Myopéricardite

Tracé
N° 68
Pathology
Patient
Homme de 31 ans suivi dans le cadre d'une vascularite (granulomatose de Wegener) hospitalisé pour douleur thoracique et dyspnée majeure; bilan biologique: augmentation des enzymes cardiaques et syndrome inflammatoire;
Myopéricardite
Myopéricardite
Myopéricardite
Commentaires

La granulomatose de Wegener est une vascularite nécrosante et granulomateuse des petits vaisseaux avec atteinte préférentielle des voies respiratoires. L'atteinte cardiaque est moins fréquente avec des présentations cliniques polymorphes. Ce patient avait présenté un épisode de myopéricardite relativement sévère.

Une myopéricardite correspond à une inflammation plus ou moins diffuse du myocarde et du péricarde avec mise en évidence de troubles de la cinétique segmentaire et/ou d'une augmentation de la troponine (myocardite) et de signes cliniques, électrocardiographiques ou échographiques de péricardite. Si l'IRM est aujourd'hui la technique diagnostique de référence, l'électrocardiogramme est le plus souvent anormal et permet de mettre en évidence l'association entre des signes en faveur d'une inflammation péricardique (anomalies diffuses de repolarisation atriales et ventriculaires transitoires) et d'une atteinte myocardique (anomalies plus localisées de la repolarisation).

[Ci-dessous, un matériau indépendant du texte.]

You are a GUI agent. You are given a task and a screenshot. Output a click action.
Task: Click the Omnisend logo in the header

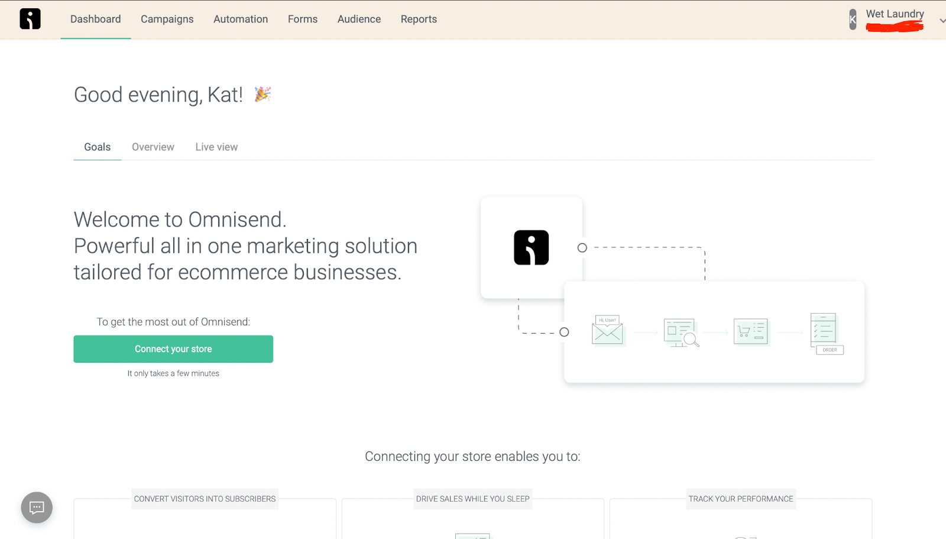point(30,19)
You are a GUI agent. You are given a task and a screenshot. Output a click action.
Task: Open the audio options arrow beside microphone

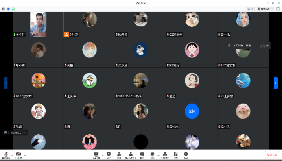(12, 155)
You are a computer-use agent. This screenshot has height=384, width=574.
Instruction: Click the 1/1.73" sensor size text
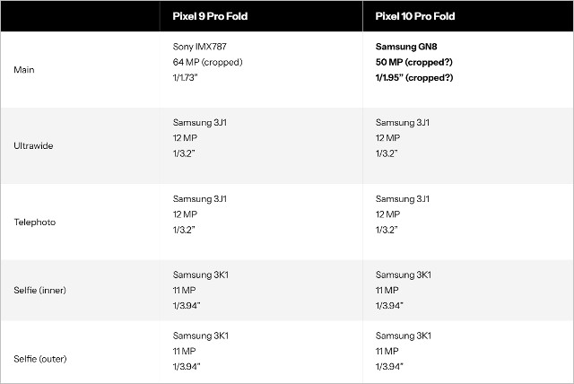(185, 77)
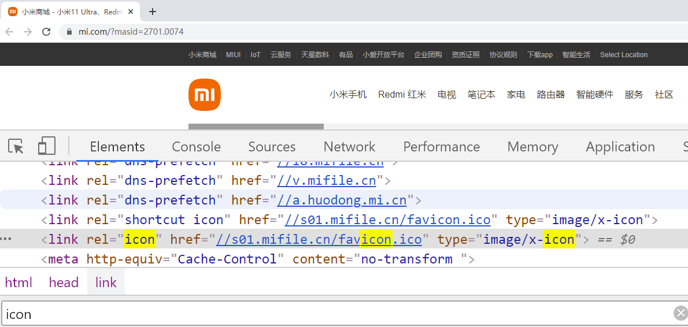The width and height of the screenshot is (688, 327).
Task: Click the forward navigation arrow
Action: (28, 32)
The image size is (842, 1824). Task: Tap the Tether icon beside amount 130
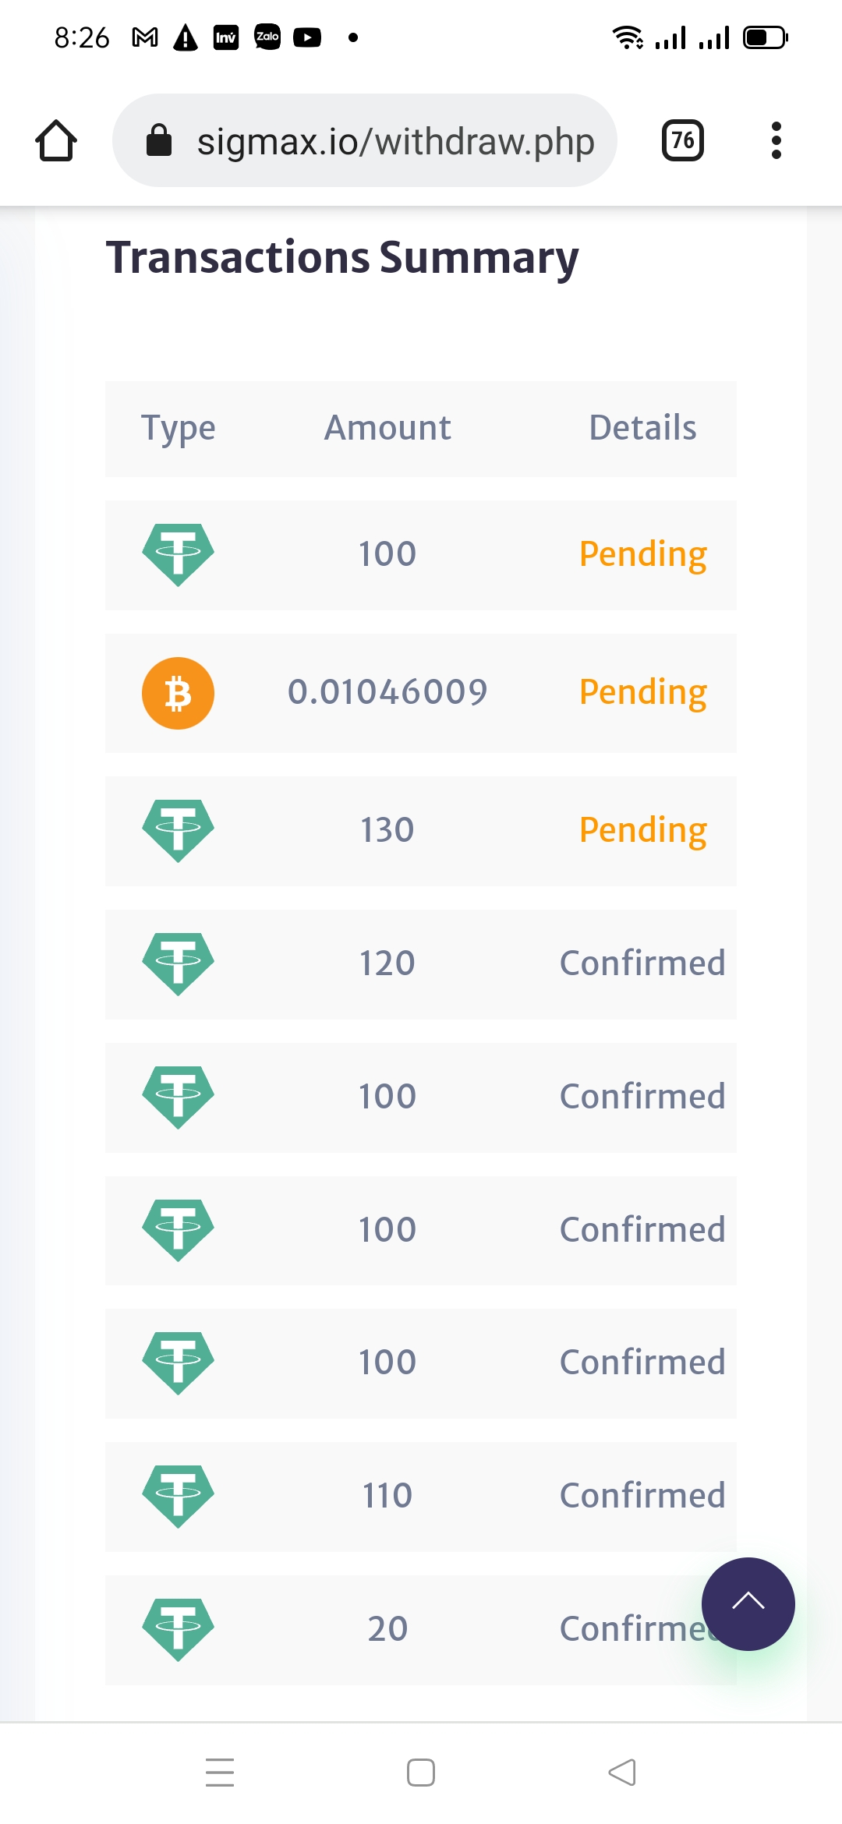[178, 830]
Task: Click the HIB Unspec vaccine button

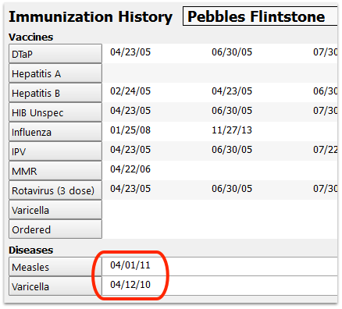Action: pos(55,112)
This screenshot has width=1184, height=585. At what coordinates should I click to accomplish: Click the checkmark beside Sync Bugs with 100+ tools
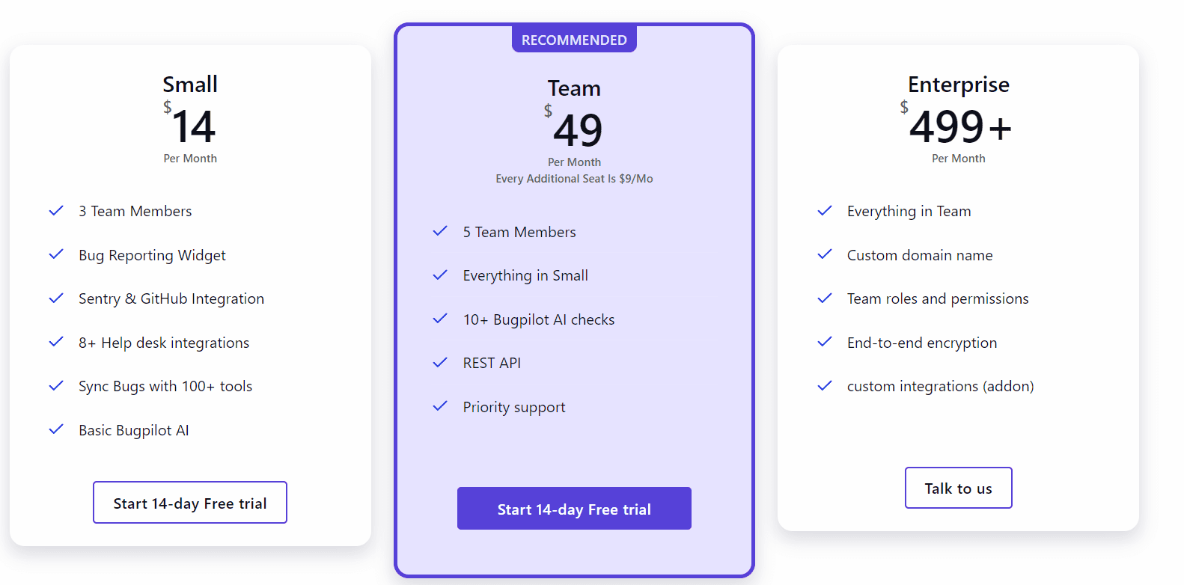coord(56,386)
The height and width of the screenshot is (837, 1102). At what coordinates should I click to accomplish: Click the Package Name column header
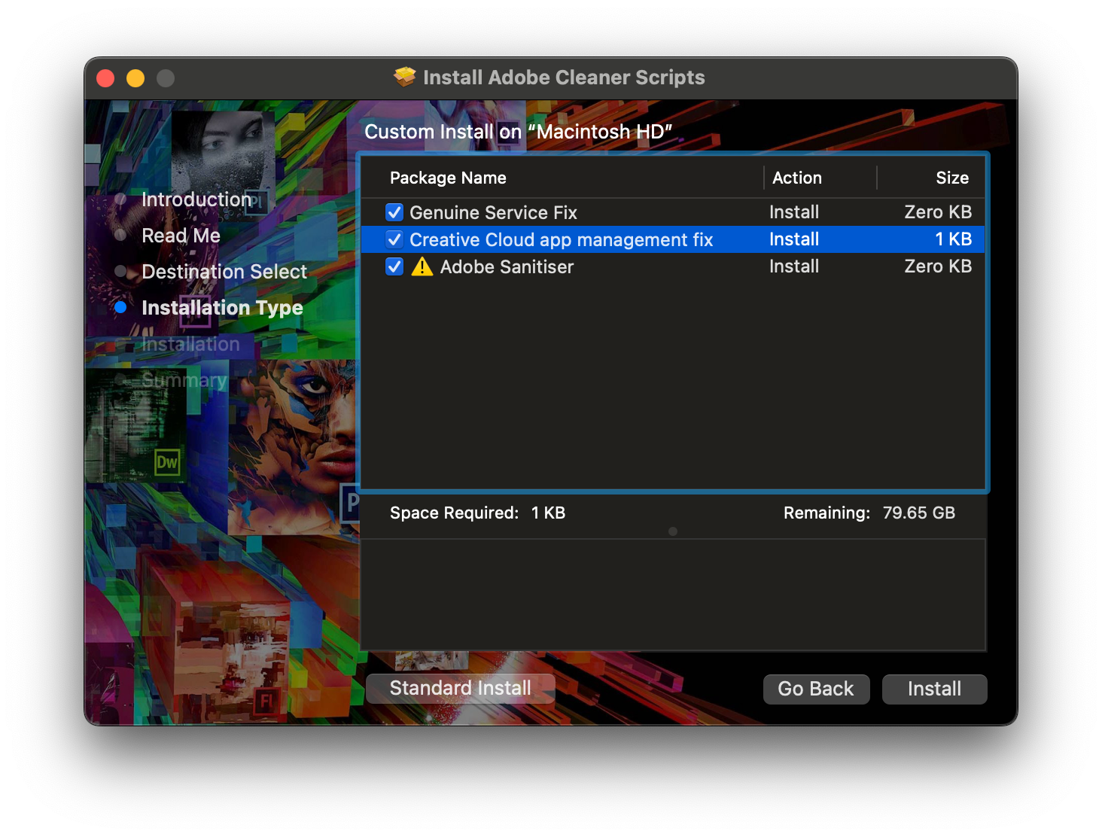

  • sous-décalage du segment PQ: un sus ou sous-décalage du segment ST s'évalue par rapport à la ligne isoélectrique (fin de l'onde T début de l'onde P) en non pas par rapport au segment ST surtout dans les pathologies comme la myopéricardite où un sus ou sous-décalage du segment ST est possible. Un sous-décalage du segment PQ résulte d'anomalies de la repolarisation atriale et constitue un signe relativement spécifique de l'atteinte péricardique. Il peut être précoce dans l'évolution de la maladie, représenter le premier et unique signe électrocardiographique et disparaitre relativement rapidement. Comme pour les troubles de repolarisation ventriculaire, il peut être diffus mais est très rarement observé dans les dérivations aVR et V1 (comme chez ce patient, observation fréquente d'un sus-décalage dans ces dérivations). Son amplitude est généralement maximale en DII, V5 et V6;
  • sus-décalage du segment ST: même remarque que pour le segment PQ, le sus ou sous-décalage du segment ST s'évalue par rapport à la ligne isoélectrique. Le sus-décalage du segment ST peut survenir à la suite d'une inflammation du sac péricardique mais également en rapport avec une atteinte myocardique directe. L'aspect peut donc être plus ou moins typique de sus-décalage péricarditique (amplitude limitée < 5 mm, diffus avec possible sous-décalage en aVR et V5, concave dans sa partie initiale), ou de sus-décalage myocarditique (souvent plus localisé avec aspect pouvant être très proche de celui d'un syndrome coronaire aigu). La différentiation en pratique est souvent difficile, l'électrocardiogramme ayant peu de valeur pour diagnostiquer l'extension des lésions (atteinte restreinte au péricarde ou s'étendant au muscle myocardique);
  • ondes q: la présence d'ondes q est le témoin de l'atteinte myocardique mais est relativement rare et a tendance à disparaitre avec l'évolution à l'exception de certaines formes sévères;
  • ondes T négatives: la présence d'ondes T négatives diffuses survient généralement plus tardivement dans l'évolution de la maladie;

Comme pour la péricardite, il est d'usage de diviser l'évolution électrocardiographique en 4 phases (sus-décalage du segment ST, segment ST isoélectrique avec aplatissement des ondes T, négativation des ondes T, normalisation), même si la mise en évidence de cette séquence typique n'est documentée que chez moins de la moitié des patients avec myopéricardite.

 

 

Exergue
L'électrocardiogramme de myopéricardite associe signes caractéristiques de l'inflammation myocardique et signes de l'inflammation péricardique. Les derniers (sous-décalage du segment PQ, sus-décalage transitoire diffus du segment ST, ondes T négatives dans un second temps) prédominent généralement. L'aspect électrocardiographique d'une myopéricardite ressemble donc le plus souvent à celui d'une myocardite, la présence d'ondes q pouvant toutefois suggérer l'existence de l'atteinte myocardique.